Supervised Fine-Tuning (SFT) Overview

Introduction: From Pretraining to Instruction Following

Supervised Fine-Tuning (SFT) represents the crucial second stage in developing capable language models. While pretraining gives the model a comprehensive understanding of language structure and world knowledge through next-token prediction on vast text corpora, SFT transforms this "knowledgeable but unguided" model into a helpful assistant that can follow instructions, engage in conversations, and provide useful responses.

The Fundamental Shift

Pretraining Objective:
Input: "Explain gravity in simple words."
Target (continuation): "Explain relativity in simple words. Explain quantum mechanics in simple words."

Here, the model is trained to continue text, so it often just echoes or extends patterns. Typically, this produces verbose or repetitive completions rather than addressing intent, where the knowledge is broad but behavior is mostly unguided.

SFT Objective:
Input: "Explain gravity in simple words."
Target (response): "Gravity is the force that pulls objects toward each other, like how Earth pulls things down."

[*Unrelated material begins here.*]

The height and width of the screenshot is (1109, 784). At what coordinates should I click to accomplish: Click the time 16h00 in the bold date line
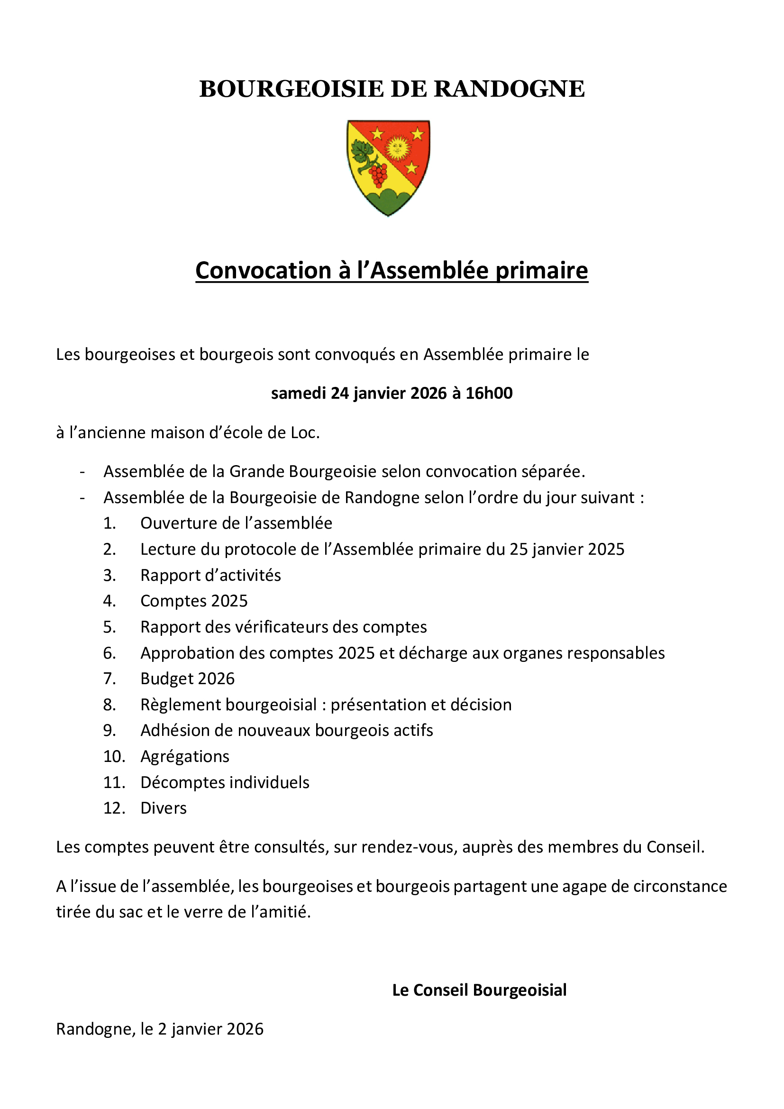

After SFT, the goal is to have the model trained to interpret input as an instruction. The resulting generation should be a direct, helpful answer instead of raw continuation. It would also learn assistant-like behavior, such as prioritizing conciseness, being cooperative, and user-focused.

What This Section Covers

This SFT documentation section provides a comprehensive guide to transforming the pretrained model into an instruction-following assistant. We'll cover:

1. Dataset Preparation (`sft/dataset.md`)

Instruction Dataset Structure: Understanding the JSON format with User, Assistant, and Template fields
Data Loading Pipeline: The JSONDatasetLoader class and its batching strategy
Quality Considerations: What makes good SFT data and how to curate effective training examples

2. Prompt Formatting (`sft/prompt_formatting.md`)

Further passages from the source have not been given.